Exercise requirements:
- a) According to the article on the 1983 film Lovesick, in what month and year did Peter Sellers die?
- b) From the article on the 1983 film Lovesick, render this sentence in Spanish: "A board of inquiry calls in Dr. Benjamin to consider revoking his license."
- c) From the article on the 1983 film Lovesick, pull out the passage starting with "The doctor-patient relationship" and going on through "him to wear.".

- Theatrical release poster
- Directed by: Marshall Brickman
- Written by: Marshall Brickman
- Produced by: Charles Okun
- Starring: Dudley Moore; Elizabeth McGovern; John Huston; Alec Guinness;
- Cinematography: Gerry Fisher
- Edited by: Nina Feinberg
- Music by: Philippe Sarde
- Production company: The Ladd Company
- Distributed by: Warner Bros.
- Release date: February 18, 1983;
- Running time: 96 minutes
- Country: United States
- Language: English
- Budget: $10.1 million
- Box office: $10 million

= Lovesick (1983 film) =

Film by Marshall Brickman

Lovesick is a 1983 American romantic comedy film written and directed by Marshall Brickman. It stars Dudley Moore and Elizabeth McGovern and features Alec Guinness as the ghost of Sigmund Freud.

==Plot==

Psychoanalyst Saul Benjamin takes on a patient temporarily as a favor to a colleague friend, Otto Jaffe, who is infatuated with her. After Dr. Jaffe dies, Chloe Allen comes to see Dr. Benjamin and he is smitten with her immediately.

The doctor-patient relationship is violated by Dr. Benjamin's romantic impulses toward Chloe and by his intense jealousy of anyone who comes near her, including Ted Caruso, an arrogant Broadway actor with whom she has become involved. Dr. Benjamin's wife Katie is also carrying on an affair with Jac Applezweig, an artist.

The ghost of Dr. Sigmund Freud, the father of modern psychology, visits Dr. Benjamin from time to time to dispense warnings and wisdom. Dr. Benjamin's work begins to suffer as he abandons patients like Mrs. Mondragon, finding her tedious, and treats the paranoia of another, Marvin Zuckerman, by designing a peculiar handmade hat for him to wear.

A board of inquiry calls in Dr. Benjamin to consider revoking his license. In the end, he admits his feelings to Chloe and concludes that he prefers true love to treating the sick.

==Production==
Lovesick was one of two early-1980s films originally intended to star Peter Sellers. Production was to have begun in early 1981, once Sellers had finished shooting Romance of the Pink Panther. Sellers's death in July 1980, before Romance of the Pink Panther had even started production, meant that his roles in both Lovesick and 1984's Unfaithfully Yours went to Dudley Moore.

Recorded data:
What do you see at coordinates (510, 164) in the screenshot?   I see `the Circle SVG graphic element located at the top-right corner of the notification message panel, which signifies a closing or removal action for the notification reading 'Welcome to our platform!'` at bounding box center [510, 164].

Your written answers:
- a) July 1980

- b) Una junta de investigación cita al Dr. Benjamin para considerar la revocación de su licencia.

- c)
The doctor-patient relationship is violated by Dr. Benjamin's romantic impulses toward Chloe and by his intense jealousy of anyone who comes near her, including Ted Caruso, an arrogant Broadway actor with whom she has become involved. Dr. Benjamin's wife Katie is also carrying on an affair with Jac Applezweig, an artist.

The ghost of Dr. Sigmund Freud, the father of modern psychology, visits Dr. Benjamin from time to time to dispense warnings and wisdom. Dr. Benjamin's work begins to suffer as he abandons patients like Mrs. Mondragon, finding her tedious, and treats the paranoia of another, Marvin Zuckerman, by designing a peculiar handmade hat for him to wear.